In a truly remarkable achievement of editing, Christian G. Appy weaves many strands into a tapestry rendering the confusion, deceit, immorality, and bravery that characterized the US's longest war. Brief, well-written notes and introductions frame various sections that make up this extraordinary oral history, including a brief survey of US interventions since 1898.
So rich is the texture and particularity of the testimonies that one finds it difficult to choose representative ones; so many are simply unforgettable. Tom Grace, a casualty of the shootings on the Kent State University campus, May 4, 1970, for example, describes his parents coming to visit him in the hospital. He worried he had let them down. "They sent me out there to go to school and here I am shot."
Judith Coburn, a journalist in Vietnam, describes 1500 soldiers organizing an Independence Day peace rally at Chu Lai on July 4, 1971. "All the military authorities did was take a few pictures. After all, what were they going to do, bust them all?" Randy Kehler tells about his arrest by FBI agents posing as reporters at a demonstration in San Francisco. When a friend intervened and an FBI agent kicked him in the ribs, Kehler yelled, "Stop, stop, I'll go."
Then there are the unrepentant policy makers, such as Alexander Haig, who maintains that his major war-related contribution "was supporting the Christmas bombing" of 1972 (which killed 1318 civilians in Hanoi alone). Johnson's National Security Advsor,Walt Rostow, callously brags, "What Lyndon Johnson did was more costly perhaps than it had to be, but he saved Southeast Asia and we hold the balance of power in Asia today."

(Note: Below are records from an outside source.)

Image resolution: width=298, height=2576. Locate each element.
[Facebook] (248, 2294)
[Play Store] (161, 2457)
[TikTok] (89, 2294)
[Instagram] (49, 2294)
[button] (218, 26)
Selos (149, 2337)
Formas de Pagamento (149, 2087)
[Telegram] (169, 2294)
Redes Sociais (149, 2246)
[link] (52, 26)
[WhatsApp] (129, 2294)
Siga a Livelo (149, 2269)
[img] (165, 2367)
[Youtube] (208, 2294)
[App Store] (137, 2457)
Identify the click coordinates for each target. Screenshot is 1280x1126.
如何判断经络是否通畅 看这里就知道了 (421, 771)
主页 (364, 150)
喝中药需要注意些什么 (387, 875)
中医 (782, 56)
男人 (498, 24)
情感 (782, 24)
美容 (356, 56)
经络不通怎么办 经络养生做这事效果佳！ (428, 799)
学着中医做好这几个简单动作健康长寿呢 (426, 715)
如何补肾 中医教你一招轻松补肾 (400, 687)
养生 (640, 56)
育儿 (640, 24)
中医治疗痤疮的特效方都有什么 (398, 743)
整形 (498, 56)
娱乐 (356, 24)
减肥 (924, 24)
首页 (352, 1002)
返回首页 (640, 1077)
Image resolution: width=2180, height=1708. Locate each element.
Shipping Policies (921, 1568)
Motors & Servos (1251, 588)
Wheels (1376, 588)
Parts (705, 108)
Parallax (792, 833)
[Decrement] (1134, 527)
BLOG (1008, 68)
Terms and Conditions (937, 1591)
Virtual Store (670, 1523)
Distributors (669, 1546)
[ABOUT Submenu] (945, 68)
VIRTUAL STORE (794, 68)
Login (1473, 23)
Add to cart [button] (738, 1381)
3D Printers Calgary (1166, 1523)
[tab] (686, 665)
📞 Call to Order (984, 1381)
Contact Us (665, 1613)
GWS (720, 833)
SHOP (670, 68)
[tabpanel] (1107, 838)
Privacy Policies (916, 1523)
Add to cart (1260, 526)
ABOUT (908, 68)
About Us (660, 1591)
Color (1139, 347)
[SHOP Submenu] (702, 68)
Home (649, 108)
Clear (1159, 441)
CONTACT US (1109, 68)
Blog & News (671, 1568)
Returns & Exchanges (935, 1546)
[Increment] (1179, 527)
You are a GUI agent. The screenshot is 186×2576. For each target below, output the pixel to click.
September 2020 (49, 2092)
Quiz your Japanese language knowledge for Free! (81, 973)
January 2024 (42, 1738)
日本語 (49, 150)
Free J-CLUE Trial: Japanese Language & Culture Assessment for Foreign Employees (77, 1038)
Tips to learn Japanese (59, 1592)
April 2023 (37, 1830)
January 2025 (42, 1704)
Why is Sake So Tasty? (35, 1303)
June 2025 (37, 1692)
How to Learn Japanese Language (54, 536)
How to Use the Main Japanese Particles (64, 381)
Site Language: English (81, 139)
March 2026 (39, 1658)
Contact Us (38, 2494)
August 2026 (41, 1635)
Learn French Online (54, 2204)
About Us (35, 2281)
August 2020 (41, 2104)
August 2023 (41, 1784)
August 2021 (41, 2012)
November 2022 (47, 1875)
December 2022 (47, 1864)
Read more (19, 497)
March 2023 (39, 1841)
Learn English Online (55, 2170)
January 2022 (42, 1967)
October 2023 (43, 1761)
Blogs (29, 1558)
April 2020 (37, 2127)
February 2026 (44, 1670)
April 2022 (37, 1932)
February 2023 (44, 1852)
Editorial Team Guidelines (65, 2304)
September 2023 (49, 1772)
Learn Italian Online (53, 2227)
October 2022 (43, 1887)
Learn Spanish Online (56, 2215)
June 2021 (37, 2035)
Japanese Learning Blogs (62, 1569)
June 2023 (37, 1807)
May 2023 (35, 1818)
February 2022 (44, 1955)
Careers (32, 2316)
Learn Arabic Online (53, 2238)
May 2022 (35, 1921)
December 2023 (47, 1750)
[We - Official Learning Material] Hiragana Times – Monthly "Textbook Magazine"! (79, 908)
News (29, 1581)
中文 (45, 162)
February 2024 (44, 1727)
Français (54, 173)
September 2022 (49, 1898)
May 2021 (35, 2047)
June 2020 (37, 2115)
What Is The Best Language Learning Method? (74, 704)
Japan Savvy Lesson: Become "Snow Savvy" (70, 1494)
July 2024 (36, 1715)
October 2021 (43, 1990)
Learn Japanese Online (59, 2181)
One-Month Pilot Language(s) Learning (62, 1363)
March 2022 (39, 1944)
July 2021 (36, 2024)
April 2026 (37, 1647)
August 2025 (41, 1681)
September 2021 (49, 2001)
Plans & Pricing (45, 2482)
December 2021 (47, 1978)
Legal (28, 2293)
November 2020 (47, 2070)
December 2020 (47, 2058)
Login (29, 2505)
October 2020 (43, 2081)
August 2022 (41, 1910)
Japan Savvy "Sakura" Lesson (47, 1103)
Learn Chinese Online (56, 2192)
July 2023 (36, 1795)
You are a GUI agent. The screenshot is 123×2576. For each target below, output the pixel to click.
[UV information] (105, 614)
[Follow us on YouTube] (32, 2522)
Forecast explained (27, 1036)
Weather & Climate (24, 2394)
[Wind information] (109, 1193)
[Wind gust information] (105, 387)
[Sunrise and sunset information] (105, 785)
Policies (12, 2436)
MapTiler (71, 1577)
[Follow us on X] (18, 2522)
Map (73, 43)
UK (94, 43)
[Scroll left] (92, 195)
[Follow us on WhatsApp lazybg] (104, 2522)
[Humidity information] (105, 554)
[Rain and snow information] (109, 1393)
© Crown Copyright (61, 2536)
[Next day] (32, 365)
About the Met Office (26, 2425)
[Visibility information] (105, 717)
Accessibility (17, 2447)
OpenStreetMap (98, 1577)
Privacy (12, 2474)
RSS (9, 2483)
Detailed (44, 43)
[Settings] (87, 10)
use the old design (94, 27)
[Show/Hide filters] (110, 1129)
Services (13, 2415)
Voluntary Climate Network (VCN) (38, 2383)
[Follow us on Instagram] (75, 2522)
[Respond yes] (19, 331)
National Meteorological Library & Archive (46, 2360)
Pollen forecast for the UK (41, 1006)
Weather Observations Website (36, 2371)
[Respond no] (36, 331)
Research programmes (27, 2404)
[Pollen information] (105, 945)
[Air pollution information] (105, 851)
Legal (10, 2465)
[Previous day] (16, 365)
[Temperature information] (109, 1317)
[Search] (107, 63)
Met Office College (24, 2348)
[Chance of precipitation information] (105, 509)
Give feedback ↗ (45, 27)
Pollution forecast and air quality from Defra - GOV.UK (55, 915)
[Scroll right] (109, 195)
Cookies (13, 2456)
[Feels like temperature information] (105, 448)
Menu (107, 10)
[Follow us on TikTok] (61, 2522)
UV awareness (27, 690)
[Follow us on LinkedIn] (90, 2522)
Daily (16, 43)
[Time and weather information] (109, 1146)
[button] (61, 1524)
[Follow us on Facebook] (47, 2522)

Would Rostow have been so blasé about the outcome if he had read the testimony of Tran Hhi Gung? A former Viet Cong guerilla now in her late 50s, she recalls participating "in so many fights for so many years, I can't possibly remember them all. I think it was justified. But if I went to America and killed people there, I would feel very sorry and guilty. Since the Americans came to my country, I don't feel guilty."
Evelyn Colbert, who worked at the Southeast Asia Division of the Bureau of Intelligence Research in the State Department, challenges Robert McNamara's claim that, as she phrased it, "we didn't know anything about Vietnam and what was really happening was not understood." She knows, from personal experience, "That's a lot of garbage." Although the work produced in her office and elsewhere on the impact of the war was pessimistic, "the record shows that dissent which contradicted the public optimism was ignored."
In addition to the individual testimonies, the factual information provided by the editor, including US soldier desertion rates and descriptions of South Vietnamese tiger cages, adds to the power and resonance of Patriots. For example, the US Army reported that even as troop levels dropped, fraggings in Vietnam mounted steadily from 126 in 1969 to 333 in 1971. Similarly, the White House Office for Drug Abuse Prevention found that "at the peak of the epidemic in the early 1970s, 34 percent of US troops had 'commonly used' heroin in Vietnam."
A reflection by author and veteran Wayne Karlin describes the
challenge Patriots poses to us: "There are so many
things that aren't finished, the hard truths and damage that need
to be faced and acknowledged, the humanity we couldn't see and
still need to see." A line from a poem by Nguyen Duy, quoted
in the book, is an appropriate epitaph: "In the end, in every
war, whoever won, the people always lost."